In order to meet expanding investment needs and to communicate market sentiment more rapidly, the Nikkei 225 calculation intervals were shortened from once every minute to once every 15 seconds on January 4, 2010, and the frequency was stepped up to once every 5 seconds on July 18, 2017.
In response to the growing importance of the index, in 2010 Nikkei established the Index Business Office, which specializes in management and licensing related to the company's indices. In addition to the Nikkei 225, the Index Business Office has been listening to the voices of market participants and has launched a series of other indices that meet various asset management needs. As examples, the Nikkei Stock Average Volatility Index tracks investor expectations about future fluctuations of the Nikkei 225, while the Nikkei 225 Leveraged Index and Nikkei 225 Double Inverse Index are useful for those interested in high-risk, high-return types of investment. These variants of the Nikkei 225 have been accepted and widely used by the investors and the market participants.

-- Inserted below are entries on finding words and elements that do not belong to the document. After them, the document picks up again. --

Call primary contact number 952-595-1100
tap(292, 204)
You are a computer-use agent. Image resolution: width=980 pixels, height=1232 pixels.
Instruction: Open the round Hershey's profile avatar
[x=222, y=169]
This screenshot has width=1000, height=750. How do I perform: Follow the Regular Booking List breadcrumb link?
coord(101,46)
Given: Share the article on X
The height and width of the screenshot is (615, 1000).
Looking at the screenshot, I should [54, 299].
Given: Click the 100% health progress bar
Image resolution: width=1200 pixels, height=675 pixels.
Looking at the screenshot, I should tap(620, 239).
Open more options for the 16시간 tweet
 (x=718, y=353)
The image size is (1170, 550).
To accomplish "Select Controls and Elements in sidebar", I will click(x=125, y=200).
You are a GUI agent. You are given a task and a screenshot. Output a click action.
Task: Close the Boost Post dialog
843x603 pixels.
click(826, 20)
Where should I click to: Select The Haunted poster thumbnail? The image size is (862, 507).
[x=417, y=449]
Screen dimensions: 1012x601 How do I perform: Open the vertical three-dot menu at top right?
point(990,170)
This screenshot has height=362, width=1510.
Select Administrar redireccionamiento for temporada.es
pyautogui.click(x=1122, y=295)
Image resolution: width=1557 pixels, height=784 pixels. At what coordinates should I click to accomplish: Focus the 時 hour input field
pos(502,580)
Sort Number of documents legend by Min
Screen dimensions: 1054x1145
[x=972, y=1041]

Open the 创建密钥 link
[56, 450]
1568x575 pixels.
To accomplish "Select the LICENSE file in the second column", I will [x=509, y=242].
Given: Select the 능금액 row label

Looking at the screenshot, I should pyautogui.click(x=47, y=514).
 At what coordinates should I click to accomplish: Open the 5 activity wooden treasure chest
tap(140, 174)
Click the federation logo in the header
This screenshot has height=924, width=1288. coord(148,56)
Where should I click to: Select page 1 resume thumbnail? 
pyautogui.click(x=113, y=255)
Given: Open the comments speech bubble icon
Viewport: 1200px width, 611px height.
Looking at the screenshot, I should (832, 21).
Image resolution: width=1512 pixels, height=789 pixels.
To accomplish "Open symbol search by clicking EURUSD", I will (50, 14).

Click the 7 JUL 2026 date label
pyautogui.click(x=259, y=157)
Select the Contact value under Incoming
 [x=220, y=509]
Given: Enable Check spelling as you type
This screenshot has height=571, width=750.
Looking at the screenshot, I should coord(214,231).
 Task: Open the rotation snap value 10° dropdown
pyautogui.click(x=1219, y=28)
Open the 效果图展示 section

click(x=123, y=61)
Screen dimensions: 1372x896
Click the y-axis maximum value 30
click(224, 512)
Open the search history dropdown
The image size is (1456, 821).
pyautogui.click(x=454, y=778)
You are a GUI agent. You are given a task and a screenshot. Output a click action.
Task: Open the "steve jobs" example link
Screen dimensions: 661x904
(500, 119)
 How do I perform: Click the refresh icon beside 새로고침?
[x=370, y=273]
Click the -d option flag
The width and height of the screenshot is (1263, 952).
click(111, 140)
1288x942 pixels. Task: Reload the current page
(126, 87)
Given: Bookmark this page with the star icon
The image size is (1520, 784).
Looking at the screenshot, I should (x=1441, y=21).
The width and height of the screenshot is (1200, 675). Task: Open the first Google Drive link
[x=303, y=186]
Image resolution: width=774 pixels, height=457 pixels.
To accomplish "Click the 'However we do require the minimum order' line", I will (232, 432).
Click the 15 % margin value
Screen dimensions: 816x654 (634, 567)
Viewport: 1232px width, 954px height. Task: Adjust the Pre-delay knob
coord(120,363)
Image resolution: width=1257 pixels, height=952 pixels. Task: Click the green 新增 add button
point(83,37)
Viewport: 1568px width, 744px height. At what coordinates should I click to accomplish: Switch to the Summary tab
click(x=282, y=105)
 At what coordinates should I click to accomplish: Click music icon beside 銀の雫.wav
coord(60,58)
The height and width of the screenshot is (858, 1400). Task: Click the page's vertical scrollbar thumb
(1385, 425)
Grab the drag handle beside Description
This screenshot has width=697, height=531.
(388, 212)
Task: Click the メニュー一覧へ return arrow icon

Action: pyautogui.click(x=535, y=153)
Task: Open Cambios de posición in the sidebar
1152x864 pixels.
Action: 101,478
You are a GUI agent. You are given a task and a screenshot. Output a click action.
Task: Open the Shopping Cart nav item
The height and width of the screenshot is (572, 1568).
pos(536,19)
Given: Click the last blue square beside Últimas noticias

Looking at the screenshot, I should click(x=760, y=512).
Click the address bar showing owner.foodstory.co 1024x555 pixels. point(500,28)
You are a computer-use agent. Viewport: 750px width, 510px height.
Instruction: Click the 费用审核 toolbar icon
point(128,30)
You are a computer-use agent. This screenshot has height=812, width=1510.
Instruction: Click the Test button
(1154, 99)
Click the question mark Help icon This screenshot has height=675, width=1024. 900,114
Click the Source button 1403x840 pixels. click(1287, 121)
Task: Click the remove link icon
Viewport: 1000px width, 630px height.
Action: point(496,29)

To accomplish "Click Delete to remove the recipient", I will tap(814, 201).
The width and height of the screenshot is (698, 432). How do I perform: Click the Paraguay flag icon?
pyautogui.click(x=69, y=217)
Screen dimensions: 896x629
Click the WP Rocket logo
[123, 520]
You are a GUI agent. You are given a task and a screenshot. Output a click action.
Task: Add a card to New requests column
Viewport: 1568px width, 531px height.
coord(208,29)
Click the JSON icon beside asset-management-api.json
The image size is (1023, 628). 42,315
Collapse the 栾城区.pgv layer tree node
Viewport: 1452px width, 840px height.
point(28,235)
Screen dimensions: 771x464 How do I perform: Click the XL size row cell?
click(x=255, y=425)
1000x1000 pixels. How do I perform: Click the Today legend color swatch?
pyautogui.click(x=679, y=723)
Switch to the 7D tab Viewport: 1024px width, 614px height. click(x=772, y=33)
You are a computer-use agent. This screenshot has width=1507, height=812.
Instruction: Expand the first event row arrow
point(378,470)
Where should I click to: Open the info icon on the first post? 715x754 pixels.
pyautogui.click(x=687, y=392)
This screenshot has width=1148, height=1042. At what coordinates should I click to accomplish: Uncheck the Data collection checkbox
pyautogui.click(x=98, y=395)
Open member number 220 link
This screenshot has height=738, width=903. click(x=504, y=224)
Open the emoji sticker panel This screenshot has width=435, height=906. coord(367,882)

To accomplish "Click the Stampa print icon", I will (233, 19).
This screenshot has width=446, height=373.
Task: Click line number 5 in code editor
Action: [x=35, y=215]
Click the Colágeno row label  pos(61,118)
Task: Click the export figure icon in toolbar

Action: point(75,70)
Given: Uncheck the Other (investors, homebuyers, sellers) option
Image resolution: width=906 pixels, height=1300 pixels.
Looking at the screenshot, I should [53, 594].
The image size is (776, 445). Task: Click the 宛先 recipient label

Encouraging the Shift from Savings to Investment
In addition to those based on the Nikkei 225, Nikkei is calculating, publishing, and planning a growing number of indices. An index focused on REITs (Real Estate Investment Trusts) gives special attention to ESG (Environmental, Social and Corporate Governance) issues, and a series of indices cover companies based in various Asian countries. Recent additions include the Nikkei 225 High Dividend Yield Stock 50 Index, the Nikkei 225 Global Exposure 50 Index (tracking Japanese companies with high overseas sales), and the Nikkei Asia300 Investable Index (composed of 300 Asian listed corporations). By introducing a multiplicity of indices in a market characterized by proliferating investment methods and strategies, Nikkei is contributing to the asset-building efforts of the Japanese people and encouraging the trend of "investment instead of savings."
As a news organization, Nikkei has a corporate policy of fairness and neutrality. This is why Nikkei selects the constituent stocks of its indices based on published selection rules and conducts calculations based on certain formulas using the prices from exchanges. Such practices allow the company to avoid arbitrariness in its indices. The constituent stocks of the Nikkei 225 are reviewed once each year in autumn, taking into consideration market liquidity and the balance among industries. The Nikkei 225 is structured with the goal of providing the world with an accurate way to measure the "temperature" of the stock market. As a result, it is valued for its contributions to the sound development of the market and improved portfolio management.
As a part of the openness that characterizes its index management, Nikkei introduced a consultation program in 2020 to solicit a wide range of opinions. In July 2021, Nikkei decided to make some changes to the calculation methodology and stock selection criteria of the Nikkei 225, taking into account the opinions expressed in the consultation.
The market environment remains in a state of ceaseless change. Nikkei will continue to make efforts not only to enhance the indicative value of its indices but also to increase their convenient nature. Backed by a legacy stretching back more than 70 years, Nikkei's indices never stop responding to the requirements of investors.